Michel Tremblay au micro

Le conseiller municipal de Saguenay, Michel Tremblay

Photo : Radio-Canada / Meghann Dionne

Le conseiller municipal Michel Tremblay a démissionné mercredi de son poste de vice-président et d’administrateur de la Société de transport du Saguenay (STS).

C’est ce qu’a affirmé l’avocat de la STS, Me Félix-Antoine Michaud, dès l’ouverture de la troisième journée d’audiences du Tribunal administratif du travail (TAT) dans le dossier du congédiement de l’ex-directeur général de la société Jean-Luc Roberge en mai 2022.

Michel Tremblay a confirmé par un message texte sa démission, refusant d'aborder les raisons.

Le procureur de la STS a longuement questionné Jean-Luc Roberge sur la nomination de Stéphane Dufour au poste de directeur d’exploitation.
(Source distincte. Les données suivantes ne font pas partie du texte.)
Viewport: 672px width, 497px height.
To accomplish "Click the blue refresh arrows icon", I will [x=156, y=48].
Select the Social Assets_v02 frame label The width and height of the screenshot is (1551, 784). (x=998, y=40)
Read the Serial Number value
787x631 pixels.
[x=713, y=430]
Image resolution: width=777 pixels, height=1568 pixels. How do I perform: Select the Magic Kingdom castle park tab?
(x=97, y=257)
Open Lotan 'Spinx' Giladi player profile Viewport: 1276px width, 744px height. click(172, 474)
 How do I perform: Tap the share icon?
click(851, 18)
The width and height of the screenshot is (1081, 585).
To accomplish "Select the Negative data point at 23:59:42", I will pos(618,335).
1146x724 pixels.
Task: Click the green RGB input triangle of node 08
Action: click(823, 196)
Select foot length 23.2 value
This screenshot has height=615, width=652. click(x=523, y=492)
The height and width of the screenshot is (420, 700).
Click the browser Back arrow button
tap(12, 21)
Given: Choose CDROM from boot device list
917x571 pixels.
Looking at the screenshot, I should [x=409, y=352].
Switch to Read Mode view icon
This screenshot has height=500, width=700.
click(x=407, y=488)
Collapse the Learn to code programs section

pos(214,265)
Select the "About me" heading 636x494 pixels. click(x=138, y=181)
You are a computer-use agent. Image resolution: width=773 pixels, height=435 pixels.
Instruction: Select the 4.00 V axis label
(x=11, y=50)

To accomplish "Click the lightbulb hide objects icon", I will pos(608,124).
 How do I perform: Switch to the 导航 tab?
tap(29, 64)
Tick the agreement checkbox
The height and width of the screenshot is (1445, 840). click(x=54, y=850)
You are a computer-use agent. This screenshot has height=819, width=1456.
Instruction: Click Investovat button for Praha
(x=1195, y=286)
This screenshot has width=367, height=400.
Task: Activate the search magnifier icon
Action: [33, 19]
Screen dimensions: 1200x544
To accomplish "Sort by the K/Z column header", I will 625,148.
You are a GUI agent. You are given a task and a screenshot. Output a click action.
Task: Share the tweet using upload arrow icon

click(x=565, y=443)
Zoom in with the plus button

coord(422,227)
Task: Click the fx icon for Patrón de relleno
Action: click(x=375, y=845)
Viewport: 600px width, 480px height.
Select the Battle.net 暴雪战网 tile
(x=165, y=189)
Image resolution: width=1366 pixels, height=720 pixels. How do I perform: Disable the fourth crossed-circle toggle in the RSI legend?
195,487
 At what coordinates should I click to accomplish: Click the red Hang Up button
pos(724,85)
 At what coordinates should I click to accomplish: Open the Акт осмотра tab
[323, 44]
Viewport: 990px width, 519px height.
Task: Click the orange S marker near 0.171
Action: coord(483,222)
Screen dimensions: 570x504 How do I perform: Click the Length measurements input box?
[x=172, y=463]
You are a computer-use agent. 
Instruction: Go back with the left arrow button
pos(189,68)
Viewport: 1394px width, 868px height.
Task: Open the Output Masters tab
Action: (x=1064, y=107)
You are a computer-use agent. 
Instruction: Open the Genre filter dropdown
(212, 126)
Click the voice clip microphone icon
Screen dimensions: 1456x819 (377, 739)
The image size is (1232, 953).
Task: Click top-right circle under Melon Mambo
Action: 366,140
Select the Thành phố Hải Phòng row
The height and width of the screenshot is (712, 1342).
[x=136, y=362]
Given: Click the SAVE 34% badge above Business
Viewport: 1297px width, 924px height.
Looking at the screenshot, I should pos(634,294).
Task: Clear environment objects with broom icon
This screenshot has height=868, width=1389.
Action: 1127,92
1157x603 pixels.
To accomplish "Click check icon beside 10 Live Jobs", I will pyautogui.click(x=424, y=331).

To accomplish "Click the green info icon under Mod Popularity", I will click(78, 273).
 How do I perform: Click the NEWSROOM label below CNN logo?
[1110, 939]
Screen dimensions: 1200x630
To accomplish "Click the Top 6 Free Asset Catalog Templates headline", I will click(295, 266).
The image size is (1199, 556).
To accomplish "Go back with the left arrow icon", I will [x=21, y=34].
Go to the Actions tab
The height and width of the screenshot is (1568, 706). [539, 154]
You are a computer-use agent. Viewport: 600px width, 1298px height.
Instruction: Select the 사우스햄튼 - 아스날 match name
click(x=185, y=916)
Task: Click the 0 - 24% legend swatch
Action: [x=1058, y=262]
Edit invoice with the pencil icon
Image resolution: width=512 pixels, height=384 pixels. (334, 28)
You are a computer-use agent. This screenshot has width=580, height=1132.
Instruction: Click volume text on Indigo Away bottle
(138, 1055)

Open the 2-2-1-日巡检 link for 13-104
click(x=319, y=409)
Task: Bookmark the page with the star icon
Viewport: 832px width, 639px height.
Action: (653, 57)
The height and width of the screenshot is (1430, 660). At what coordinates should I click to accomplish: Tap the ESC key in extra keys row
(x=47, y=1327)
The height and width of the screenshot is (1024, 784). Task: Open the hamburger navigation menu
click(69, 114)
Il était le collègue de Michel Tremblay chez Postes Canada et les deux hommes étaient amis.

Jean-Luc Roberge a été forcé d’admettre que le candidat au poste de directeur de l’exploitation, Stéphane Dufour, était aussi son ami et qu’il avait passé plusieurs jours chez lui lorsqu’il vivait à Vancouver. Il est allé souper chez lui à quelques reprises.

Michel Tremblay a participé au processus d’embauche et à l’entrevue aux côtés de Jean-Luc Roberge, de la directrice des ressources humaines, qui était sa conjointe à l’époque, et d’un consultant. L'actuel directeur général, Frédéric Michel, qui était alors directeur général adjoint, a été exclu du comité de sélection.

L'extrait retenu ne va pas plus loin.